• **WHAT YOU SHOULD DO**
In this exercise, print only the lines of the records below from the one with "You are a GUI" through the one with "The height and", inclusive. Pictures are not part of the copy.

• **Stored data entries**
....................
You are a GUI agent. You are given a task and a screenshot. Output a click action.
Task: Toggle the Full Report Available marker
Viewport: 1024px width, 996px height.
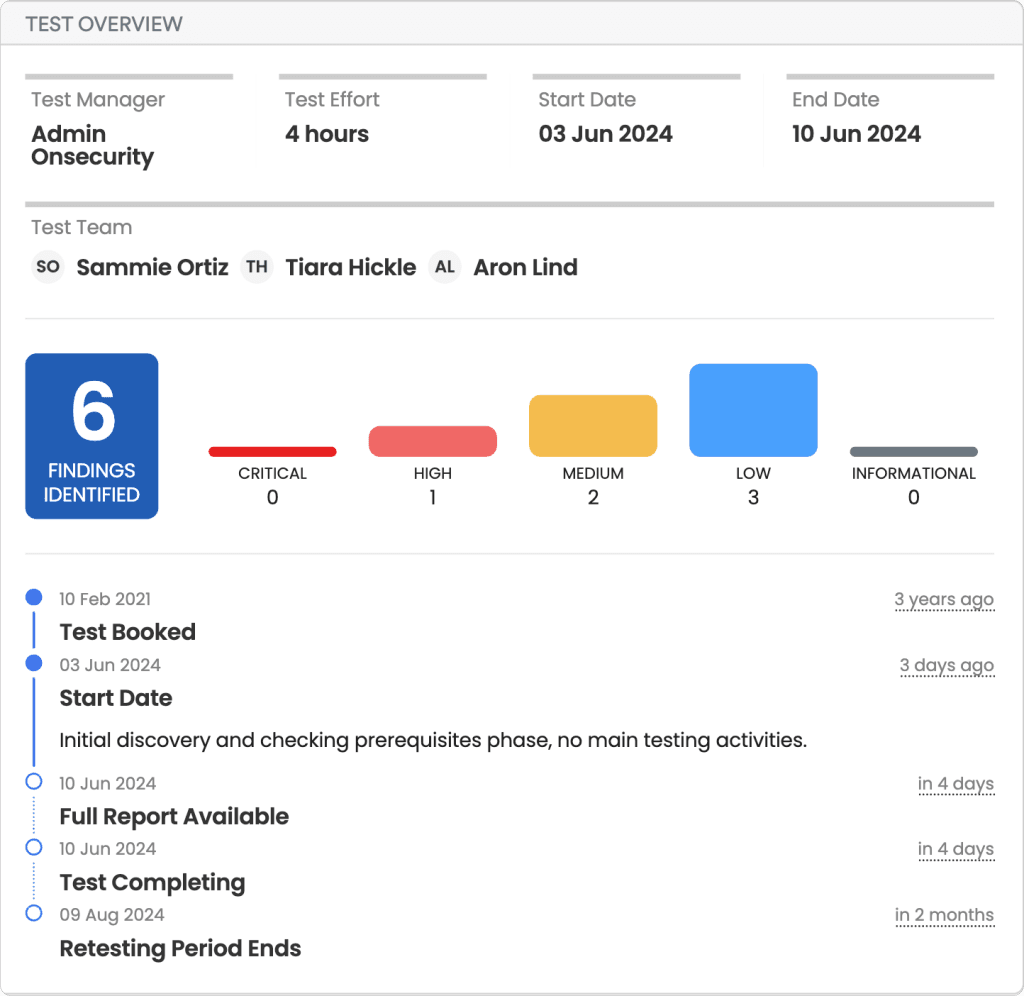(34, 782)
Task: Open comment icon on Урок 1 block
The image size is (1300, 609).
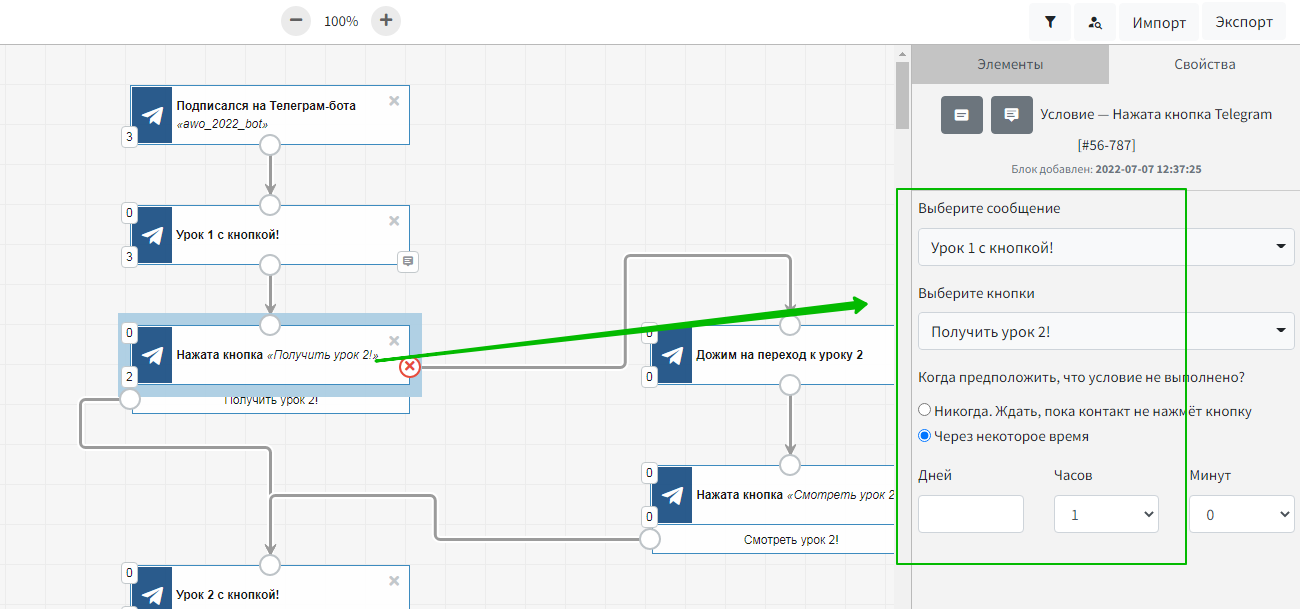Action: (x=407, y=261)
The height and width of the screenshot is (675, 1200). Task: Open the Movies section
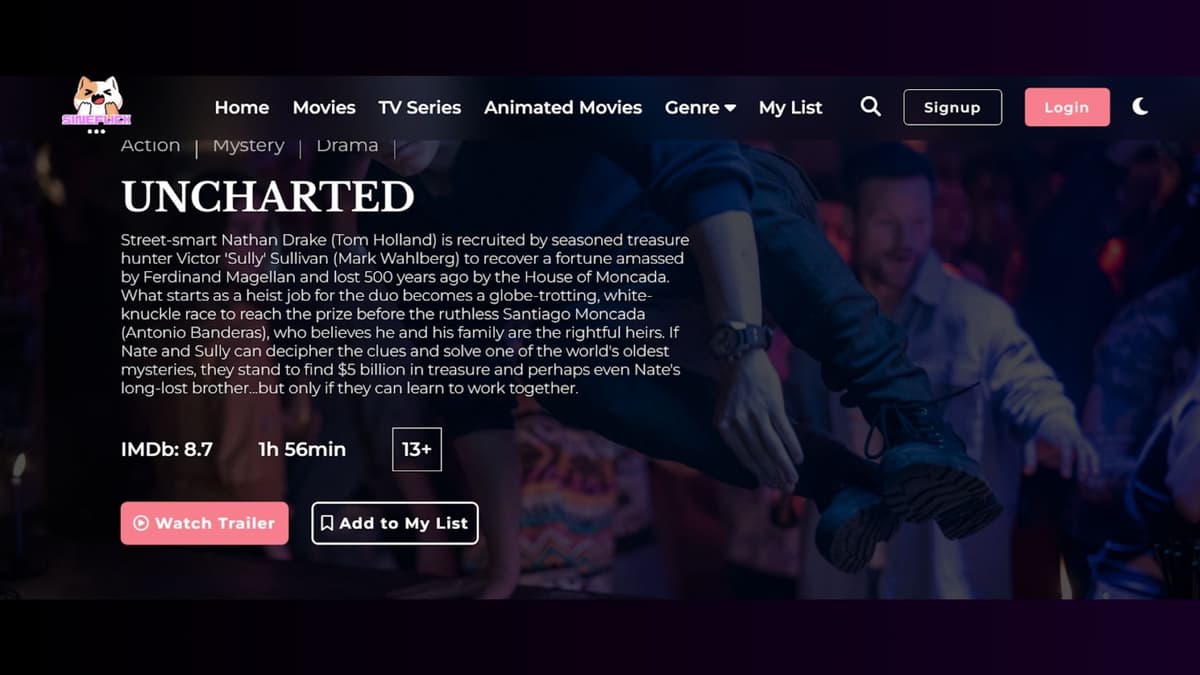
....................
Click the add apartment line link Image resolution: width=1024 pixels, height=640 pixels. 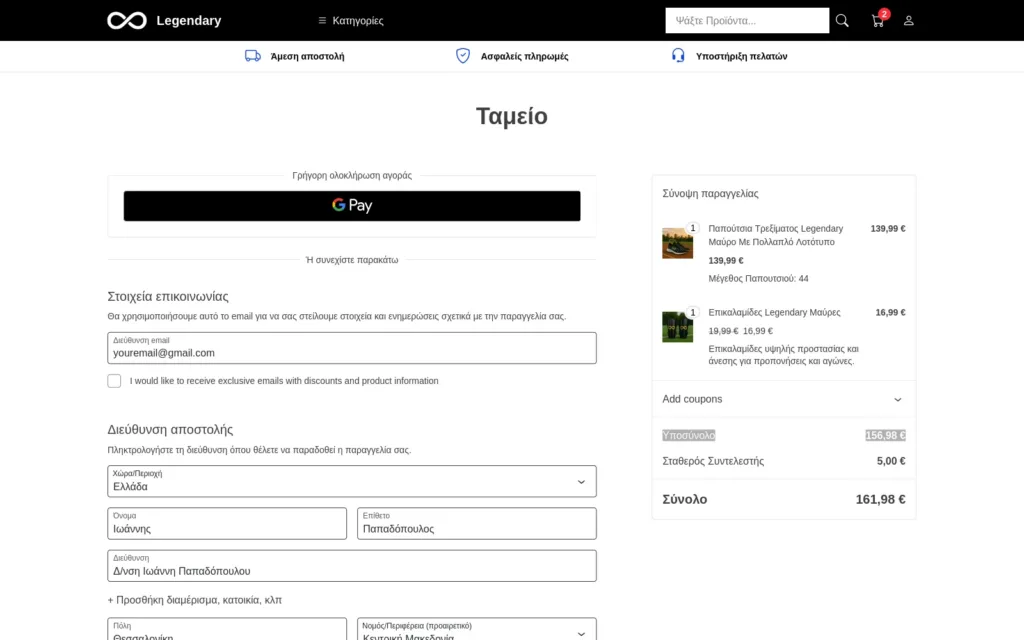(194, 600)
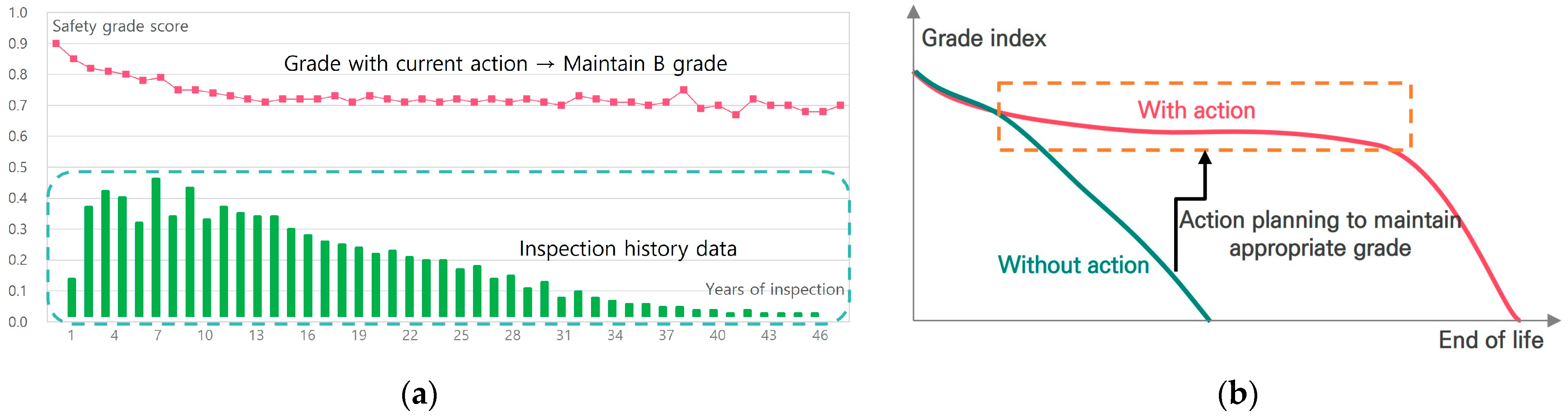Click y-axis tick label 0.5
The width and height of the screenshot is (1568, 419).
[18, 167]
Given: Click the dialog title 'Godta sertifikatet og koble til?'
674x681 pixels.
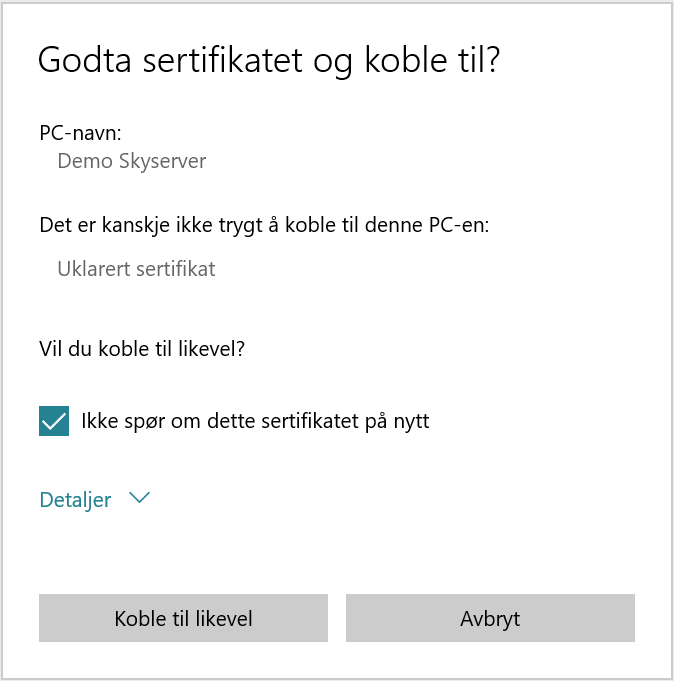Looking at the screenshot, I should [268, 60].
....................
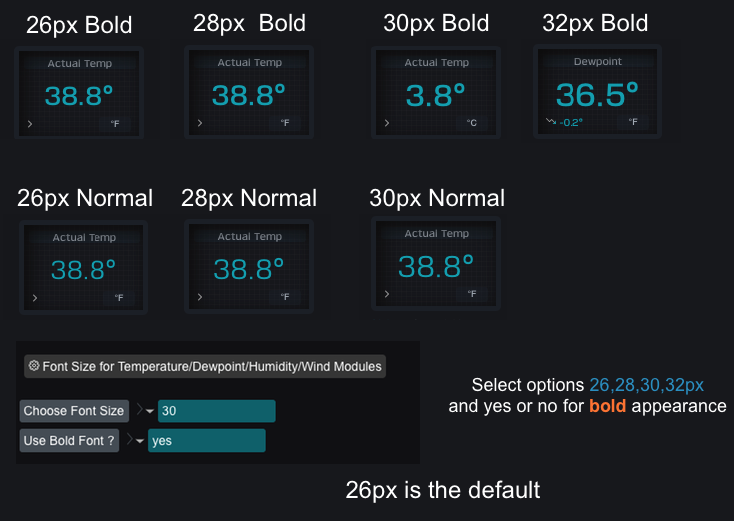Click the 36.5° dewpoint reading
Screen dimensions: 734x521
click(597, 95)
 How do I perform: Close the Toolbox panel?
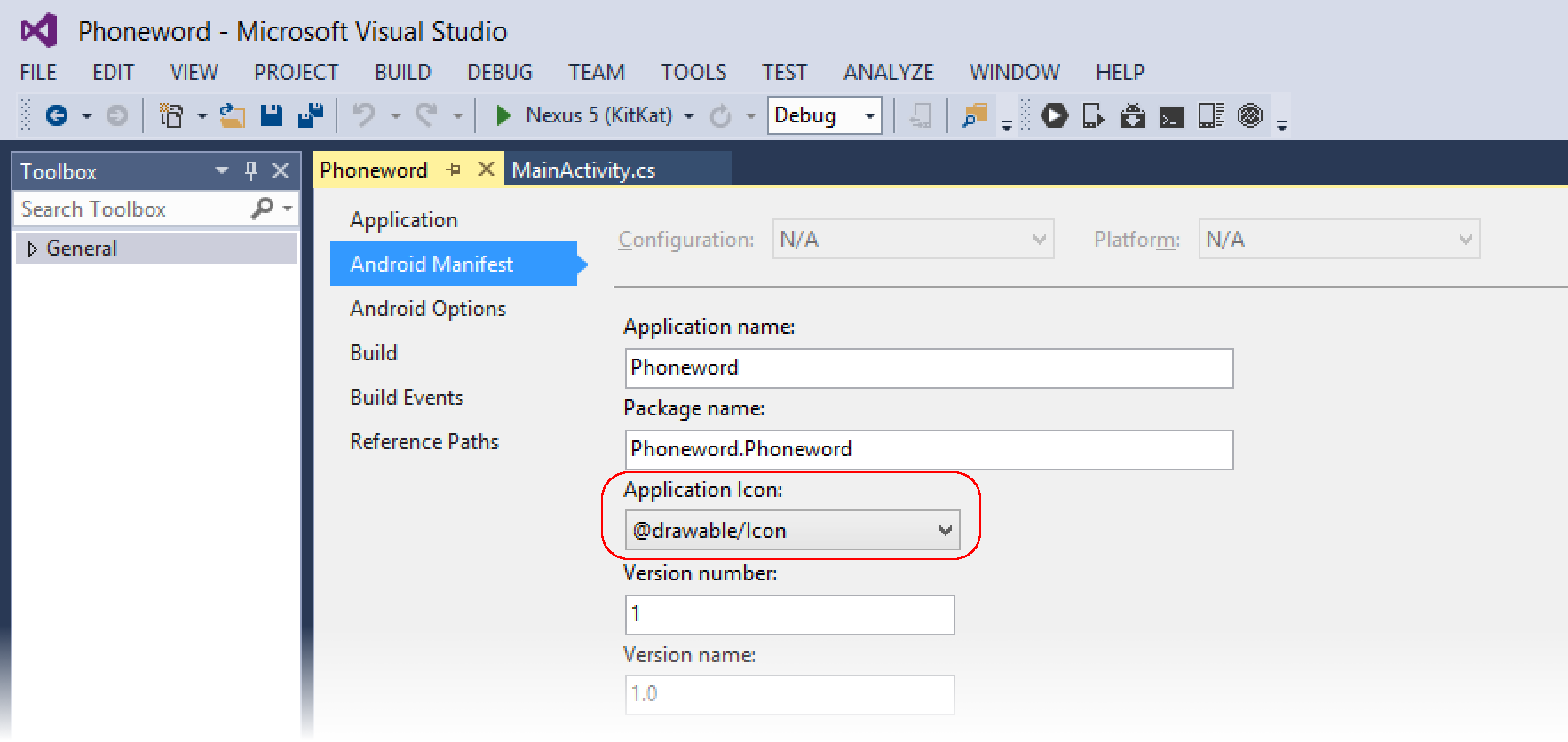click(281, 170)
....................
• **RESULT BELOW**
You are a GUI agent. You are given a task and a screenshot. Output a click action.
Task: Toggle the Full Report Available marker
Viewport: 1024px width, 996px height.
(34, 782)
Task: Open comment icon on Урок 1 block
The image size is (1300, 609).
Action: (x=407, y=261)
The height and width of the screenshot is (675, 1200). Task: Open the Movies section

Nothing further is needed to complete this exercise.